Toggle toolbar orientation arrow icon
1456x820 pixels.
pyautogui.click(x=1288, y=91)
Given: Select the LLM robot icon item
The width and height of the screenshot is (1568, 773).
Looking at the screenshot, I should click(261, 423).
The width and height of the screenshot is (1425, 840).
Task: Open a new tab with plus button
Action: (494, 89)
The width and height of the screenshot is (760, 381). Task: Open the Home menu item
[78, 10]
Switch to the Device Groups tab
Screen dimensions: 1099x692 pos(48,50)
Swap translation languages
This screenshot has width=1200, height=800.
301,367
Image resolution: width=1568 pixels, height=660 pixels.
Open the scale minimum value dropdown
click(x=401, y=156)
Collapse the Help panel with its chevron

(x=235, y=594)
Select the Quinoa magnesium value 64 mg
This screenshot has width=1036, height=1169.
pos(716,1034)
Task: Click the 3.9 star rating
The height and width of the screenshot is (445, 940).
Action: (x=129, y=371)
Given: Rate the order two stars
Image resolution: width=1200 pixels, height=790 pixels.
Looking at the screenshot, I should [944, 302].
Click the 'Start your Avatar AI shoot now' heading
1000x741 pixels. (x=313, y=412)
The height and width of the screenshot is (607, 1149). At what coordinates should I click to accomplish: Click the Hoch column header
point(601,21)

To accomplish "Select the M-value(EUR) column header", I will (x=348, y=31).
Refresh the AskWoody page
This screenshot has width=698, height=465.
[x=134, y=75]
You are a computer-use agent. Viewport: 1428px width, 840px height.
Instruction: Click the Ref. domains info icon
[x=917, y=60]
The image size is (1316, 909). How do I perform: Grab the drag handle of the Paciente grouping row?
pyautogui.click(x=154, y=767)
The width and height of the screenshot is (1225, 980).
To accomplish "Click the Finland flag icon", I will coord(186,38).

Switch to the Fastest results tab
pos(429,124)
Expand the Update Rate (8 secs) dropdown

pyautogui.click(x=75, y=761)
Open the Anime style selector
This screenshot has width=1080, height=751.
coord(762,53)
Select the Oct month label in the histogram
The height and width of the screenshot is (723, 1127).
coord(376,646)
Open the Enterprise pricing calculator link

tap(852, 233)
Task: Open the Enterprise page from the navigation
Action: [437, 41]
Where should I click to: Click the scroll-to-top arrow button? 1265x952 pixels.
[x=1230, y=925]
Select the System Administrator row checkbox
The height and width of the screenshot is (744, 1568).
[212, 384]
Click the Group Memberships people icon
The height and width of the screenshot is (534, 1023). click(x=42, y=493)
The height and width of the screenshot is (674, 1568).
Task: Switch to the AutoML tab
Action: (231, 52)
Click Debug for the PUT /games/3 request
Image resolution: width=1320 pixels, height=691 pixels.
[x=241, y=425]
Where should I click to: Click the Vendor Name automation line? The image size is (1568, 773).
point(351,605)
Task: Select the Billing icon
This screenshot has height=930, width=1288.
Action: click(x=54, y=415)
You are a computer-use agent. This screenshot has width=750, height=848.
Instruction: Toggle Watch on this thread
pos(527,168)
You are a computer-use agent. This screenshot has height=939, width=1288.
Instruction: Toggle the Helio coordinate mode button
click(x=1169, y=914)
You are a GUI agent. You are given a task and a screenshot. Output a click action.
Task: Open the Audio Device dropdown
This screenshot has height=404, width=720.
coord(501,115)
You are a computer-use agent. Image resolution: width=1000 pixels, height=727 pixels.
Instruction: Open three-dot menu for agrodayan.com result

_TASK REQUIREMENTS_.
The reply should be a precise retyping of all the data.

_OUTPUT FOR THIS TASK_.
Toggle toolbar orientation arrow icon
1456x820 pixels.
pyautogui.click(x=1288, y=91)
Given: Select the LLM robot icon item
The width and height of the screenshot is (1568, 773).
Looking at the screenshot, I should click(261, 423).
The width and height of the screenshot is (1425, 840).
Task: Open a new tab with plus button
Action: (494, 89)
The width and height of the screenshot is (760, 381). Task: Open the Home menu item
[78, 10]
Switch to the Device Groups tab
Screen dimensions: 1099x692 pos(48,50)
Swap translation languages
This screenshot has width=1200, height=800.
301,367
Image resolution: width=1568 pixels, height=660 pixels.
Open the scale minimum value dropdown
click(x=401, y=156)
Collapse the Help panel with its chevron

(x=235, y=594)
Select the Quinoa magnesium value 64 mg
This screenshot has width=1036, height=1169.
pos(716,1034)
Task: Click the 3.9 star rating
The height and width of the screenshot is (445, 940).
Action: (x=129, y=371)
Given: Rate the order two stars
Image resolution: width=1200 pixels, height=790 pixels.
Looking at the screenshot, I should [944, 302].
Click the 'Start your Avatar AI shoot now' heading
1000x741 pixels. (x=313, y=412)
The height and width of the screenshot is (607, 1149). At what coordinates should I click to accomplish: Click the Hoch column header
point(601,21)

To accomplish "Select the M-value(EUR) column header", I will (x=348, y=31).
Refresh the AskWoody page
This screenshot has width=698, height=465.
[x=134, y=75]
You are a computer-use agent. Viewport: 1428px width, 840px height.
Instruction: Click the Ref. domains info icon
[x=917, y=60]
The image size is (1316, 909). How do I perform: Grab the drag handle of the Paciente grouping row?
pyautogui.click(x=154, y=767)
The width and height of the screenshot is (1225, 980).
To accomplish "Click the Finland flag icon", I will coord(186,38).

Switch to the Fastest results tab
pos(429,124)
Expand the Update Rate (8 secs) dropdown

pyautogui.click(x=75, y=761)
Open the Anime style selector
This screenshot has width=1080, height=751.
coord(762,53)
Select the Oct month label in the histogram
The height and width of the screenshot is (723, 1127).
coord(376,646)
Open the Enterprise pricing calculator link

tap(852, 233)
Task: Open the Enterprise page from the navigation
Action: [437, 41]
Where should I click to: Click the scroll-to-top arrow button? 1265x952 pixels.
[x=1230, y=925]
Select the System Administrator row checkbox
The height and width of the screenshot is (744, 1568).
[212, 384]
Click the Group Memberships people icon
The height and width of the screenshot is (534, 1023). click(x=42, y=493)
The height and width of the screenshot is (674, 1568).
Task: Switch to the AutoML tab
Action: (231, 52)
Click Debug for the PUT /games/3 request
Image resolution: width=1320 pixels, height=691 pixels.
[x=241, y=425]
Where should I click to: Click the Vendor Name automation line? The image size is (1568, 773).
point(351,605)
Task: Select the Billing icon
This screenshot has height=930, width=1288.
Action: click(x=54, y=415)
You are a computer-use agent. This screenshot has width=750, height=848.
Instruction: Toggle Watch on this thread
pos(527,168)
You are a computer-use agent. This screenshot has height=939, width=1288.
Instruction: Toggle the Helio coordinate mode button
click(x=1169, y=914)
You are a GUI agent. You are given a task and a screenshot. Output a click action.
Task: Open the Audio Device dropdown
This screenshot has height=404, width=720.
coord(501,115)
You are a computer-use agent. Image resolution: width=1000 pixels, height=727 pixels.
Instruction: Open three-dot menu for agrodayan.com result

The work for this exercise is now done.